France Télécom a expliqué, de son côté, attendre les conclusions début mars d'un inspecteur général des affaires sociales nommé par le ministre du travail en novembre pour rendre un avis sur la reconnaissance de suicides de fonctionnaires de France Télécom en accident de service. »

mardi 2 février 2010

Lutter contre le stress : démarche collective ou individuelle ?

Ci-dessous un article publié ce 2 février par les Echos abordant les différentes approches de prévention des risques psychosociaux, et en particulier du stress.
"Lutte contre le stress : les entreprises sous pression"
"Les sociétés de plus de 1.000 personnes devaient avoir entamé des négociations sur le stress avant le 1er février.

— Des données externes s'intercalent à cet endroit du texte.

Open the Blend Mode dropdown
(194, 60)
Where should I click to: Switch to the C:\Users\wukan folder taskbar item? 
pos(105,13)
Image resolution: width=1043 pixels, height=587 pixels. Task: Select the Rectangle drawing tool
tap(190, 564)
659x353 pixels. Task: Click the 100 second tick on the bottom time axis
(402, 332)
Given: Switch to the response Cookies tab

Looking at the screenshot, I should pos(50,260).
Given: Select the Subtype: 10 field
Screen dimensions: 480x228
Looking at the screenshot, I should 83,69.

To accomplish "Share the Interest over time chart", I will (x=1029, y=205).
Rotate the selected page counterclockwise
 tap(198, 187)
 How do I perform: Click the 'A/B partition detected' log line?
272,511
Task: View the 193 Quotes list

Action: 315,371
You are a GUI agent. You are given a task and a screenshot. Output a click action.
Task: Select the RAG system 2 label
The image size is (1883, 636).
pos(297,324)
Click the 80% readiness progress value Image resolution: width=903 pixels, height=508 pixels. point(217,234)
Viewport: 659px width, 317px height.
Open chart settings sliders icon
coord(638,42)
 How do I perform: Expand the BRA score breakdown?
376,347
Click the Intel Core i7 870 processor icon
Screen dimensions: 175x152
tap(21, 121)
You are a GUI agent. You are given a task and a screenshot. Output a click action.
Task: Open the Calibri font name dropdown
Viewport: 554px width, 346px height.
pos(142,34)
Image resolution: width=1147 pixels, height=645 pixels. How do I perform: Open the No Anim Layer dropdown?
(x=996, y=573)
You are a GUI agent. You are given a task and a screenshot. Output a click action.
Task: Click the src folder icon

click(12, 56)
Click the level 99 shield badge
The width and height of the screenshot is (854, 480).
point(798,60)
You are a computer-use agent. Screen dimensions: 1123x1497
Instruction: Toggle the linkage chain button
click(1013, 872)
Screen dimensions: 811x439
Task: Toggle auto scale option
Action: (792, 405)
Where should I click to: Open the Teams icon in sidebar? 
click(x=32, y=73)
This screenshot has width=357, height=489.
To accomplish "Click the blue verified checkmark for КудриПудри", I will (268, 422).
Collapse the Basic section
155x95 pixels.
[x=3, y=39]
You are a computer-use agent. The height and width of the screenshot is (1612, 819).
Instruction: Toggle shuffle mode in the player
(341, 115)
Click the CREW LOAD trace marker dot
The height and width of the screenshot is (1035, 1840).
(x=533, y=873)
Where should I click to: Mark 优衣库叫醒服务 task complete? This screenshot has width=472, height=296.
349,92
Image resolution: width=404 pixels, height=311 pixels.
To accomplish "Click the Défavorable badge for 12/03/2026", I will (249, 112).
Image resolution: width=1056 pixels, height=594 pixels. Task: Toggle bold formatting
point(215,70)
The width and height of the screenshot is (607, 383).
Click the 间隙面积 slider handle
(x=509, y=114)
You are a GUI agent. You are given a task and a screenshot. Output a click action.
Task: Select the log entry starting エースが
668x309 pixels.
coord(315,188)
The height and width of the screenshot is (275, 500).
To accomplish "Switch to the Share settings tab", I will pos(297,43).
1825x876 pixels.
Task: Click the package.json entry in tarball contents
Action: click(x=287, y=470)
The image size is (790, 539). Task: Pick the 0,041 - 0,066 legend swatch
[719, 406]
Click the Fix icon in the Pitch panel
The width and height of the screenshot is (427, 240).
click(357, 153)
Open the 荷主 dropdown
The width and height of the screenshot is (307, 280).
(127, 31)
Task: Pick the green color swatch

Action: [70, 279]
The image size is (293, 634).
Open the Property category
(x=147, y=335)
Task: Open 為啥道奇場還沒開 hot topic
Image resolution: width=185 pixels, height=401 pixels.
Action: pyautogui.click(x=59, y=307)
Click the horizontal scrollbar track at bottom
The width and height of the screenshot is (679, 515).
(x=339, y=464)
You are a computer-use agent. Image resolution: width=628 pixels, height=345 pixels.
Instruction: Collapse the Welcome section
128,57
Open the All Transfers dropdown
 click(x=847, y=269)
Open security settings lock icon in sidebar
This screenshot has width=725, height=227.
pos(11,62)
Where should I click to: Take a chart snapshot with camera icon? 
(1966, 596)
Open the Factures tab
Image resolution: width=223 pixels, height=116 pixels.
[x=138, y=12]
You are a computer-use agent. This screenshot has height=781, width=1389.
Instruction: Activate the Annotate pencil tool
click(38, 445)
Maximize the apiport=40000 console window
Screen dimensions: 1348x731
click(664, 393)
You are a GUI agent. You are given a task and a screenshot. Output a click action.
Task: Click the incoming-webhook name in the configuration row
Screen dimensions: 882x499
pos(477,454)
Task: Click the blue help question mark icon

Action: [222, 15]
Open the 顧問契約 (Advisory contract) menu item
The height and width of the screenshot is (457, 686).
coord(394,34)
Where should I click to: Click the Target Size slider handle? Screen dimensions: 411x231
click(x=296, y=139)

Mais le choix des armes pour lutter contre les risques psychosociaux fait débat. L'échéance est tombée hier. Sous peine de voir leurs noms livrés en pâture à l'opinion publique, les entreprises de plus de 1.000 salariés devaient avoir engagé des négociations sur le stress avant le 1er février. C'est une mesure phare du plan d'urgence lancé début octobre par le ministre du Travail, Xavier Darcos, suite à la vague de suicides qui a frappé France Télécom
. Le gouvernement devrait établir un premier bilan des bons et des mauvais élèves à la mi-février. Ainsi, le sujet est sur la table de 2.500 grandes entreprises. Toutefois, ces accords suffiront-ils à faire reculer le stress ? Pas sûr. « Pour se mettre en conformité dans un délai aussi court, la tentation est grande d'inclure, dans les accords, des actions visibles, qui ont de l'allure, mais qui n'ont d'impact que sur le court terme », estime Marc Banet, expert en prévention des risques psychosociaux au sein de l'association Entreprise & Personnel."